A healthy lifestyle is, however, far more than an absence of unhealthy food.
It’s also about physical activity, recreation, and participating in organised sport.
Last year, Government invested $82 million in the KiwiSport programme to help start a pattern which we would hope would lead to a lifetime of enjoyment and challenge through sport.
But I’m also really interested in what we are calling Green Prescriptions Active Families programmes – these are the types of community based health initiatives designed specifically to increase physical activity in children aged under 18 years of age. Last year there were over seven hundred families involved in such a programme.
Finally, I want to return to the association made with the diabetes tsunami I referred to earlier.
One of the most incredible things that has emerged out of the natural disasters in the Pacific, or more recently our own devastation emerging out of the earthquake in Christchurch has been to see the resilience and the enduring optimism that reflects the community response.

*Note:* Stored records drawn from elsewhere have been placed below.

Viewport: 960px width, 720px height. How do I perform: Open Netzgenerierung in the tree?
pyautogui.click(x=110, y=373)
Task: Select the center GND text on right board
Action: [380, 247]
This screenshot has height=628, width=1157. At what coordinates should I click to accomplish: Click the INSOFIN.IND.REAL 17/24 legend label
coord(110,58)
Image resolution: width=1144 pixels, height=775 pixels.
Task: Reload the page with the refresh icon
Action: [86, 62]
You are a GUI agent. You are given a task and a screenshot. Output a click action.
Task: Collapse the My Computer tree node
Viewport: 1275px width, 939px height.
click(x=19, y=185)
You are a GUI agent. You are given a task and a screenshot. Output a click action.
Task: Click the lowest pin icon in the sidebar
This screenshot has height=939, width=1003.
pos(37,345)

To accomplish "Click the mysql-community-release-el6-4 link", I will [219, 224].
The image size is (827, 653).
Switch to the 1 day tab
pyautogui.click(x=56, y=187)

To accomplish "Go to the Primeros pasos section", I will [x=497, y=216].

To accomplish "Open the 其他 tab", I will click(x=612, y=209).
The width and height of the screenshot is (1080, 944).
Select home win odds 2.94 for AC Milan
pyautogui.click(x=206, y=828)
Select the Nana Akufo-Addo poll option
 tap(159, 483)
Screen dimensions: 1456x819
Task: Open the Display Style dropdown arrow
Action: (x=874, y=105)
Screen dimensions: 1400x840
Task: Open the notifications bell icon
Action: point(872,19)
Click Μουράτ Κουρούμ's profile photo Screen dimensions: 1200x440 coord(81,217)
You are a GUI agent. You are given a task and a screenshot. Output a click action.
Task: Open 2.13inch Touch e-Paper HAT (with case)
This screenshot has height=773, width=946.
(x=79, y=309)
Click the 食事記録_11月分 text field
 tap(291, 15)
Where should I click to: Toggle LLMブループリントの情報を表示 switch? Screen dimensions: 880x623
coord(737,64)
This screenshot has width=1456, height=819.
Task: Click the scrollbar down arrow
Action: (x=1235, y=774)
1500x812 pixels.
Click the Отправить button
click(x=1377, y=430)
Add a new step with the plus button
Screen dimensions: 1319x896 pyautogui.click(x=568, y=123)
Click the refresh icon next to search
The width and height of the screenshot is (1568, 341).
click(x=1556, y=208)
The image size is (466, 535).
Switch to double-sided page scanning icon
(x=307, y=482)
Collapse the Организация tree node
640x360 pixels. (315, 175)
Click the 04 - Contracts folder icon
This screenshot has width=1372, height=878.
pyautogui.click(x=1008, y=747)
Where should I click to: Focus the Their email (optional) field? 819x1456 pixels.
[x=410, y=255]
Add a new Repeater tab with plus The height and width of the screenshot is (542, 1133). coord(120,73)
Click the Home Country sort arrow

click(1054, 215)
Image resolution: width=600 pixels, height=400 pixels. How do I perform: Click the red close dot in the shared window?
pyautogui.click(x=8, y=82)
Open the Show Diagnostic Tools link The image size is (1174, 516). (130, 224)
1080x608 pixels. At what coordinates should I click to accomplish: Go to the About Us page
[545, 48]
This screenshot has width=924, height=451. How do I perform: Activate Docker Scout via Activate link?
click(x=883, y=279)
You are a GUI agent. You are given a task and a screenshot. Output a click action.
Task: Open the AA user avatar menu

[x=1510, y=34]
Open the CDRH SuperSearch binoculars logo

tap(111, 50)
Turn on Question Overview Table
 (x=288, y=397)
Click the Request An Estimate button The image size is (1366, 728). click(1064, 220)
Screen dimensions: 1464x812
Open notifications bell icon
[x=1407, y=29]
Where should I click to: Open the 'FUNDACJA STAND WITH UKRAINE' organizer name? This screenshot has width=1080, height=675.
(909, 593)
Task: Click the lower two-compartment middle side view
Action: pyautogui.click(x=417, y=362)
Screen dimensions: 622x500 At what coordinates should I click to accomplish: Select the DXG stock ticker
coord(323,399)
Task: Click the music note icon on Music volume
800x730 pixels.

In much the same way, I truly believe the collective strength of our families and our communities offers the most remarkable lesson for how we answer the question: who cares about New Zealand’s waistline?
You will all be aware of my efforts to increase the number of publicly funded bariatric surgery operations.
The Minister of Health and I are looking at a number of options to ensure there is a sustainable increase in bariatric surgery, and I hope we will be in a position to make an announcement in the next few months.
I have a deeply personal commitment to the whole issue of reducing obesity and increasing healthy lifestyle. Eleven months ago my life changed dramatically – and for the better. While I attribute much of my new outlook to the impact of bariatric surgery; I could not possibly have achieved such change without the staunch and consistent support of my children, my mokopuna, my husband, my greater whanau.
At our marae
we are consistently trying to increase the range of healthy
options we have so that our tables are laden with fruit and
bottles of water rather than lollies and fizz.
And so I
am so proud to stand here in front of you today, to share
with you the excitement; and the wonder that each day now
brings, as I approach life with so much more energy; and so
much more hope.
My story is not just one about a surgical procedure – not withstanding the huge value I place on having such interventions in place. My experience has also been so positive because of the difference made within our household; the influence I can see for our mokopuna through the approach we now take to maintaining a healthy lifestyle.
The greatest gift for me, as a result of the changes I have made, is that I not only feel well, but I know that wellbeing amongst our whanau is a shared priority; an outcome and an aspiration that all of us hold dear.
I thank you, again, for the opportunity to be part of this very special forum; and I will be keenly awaiting the recommendations that come out of this day.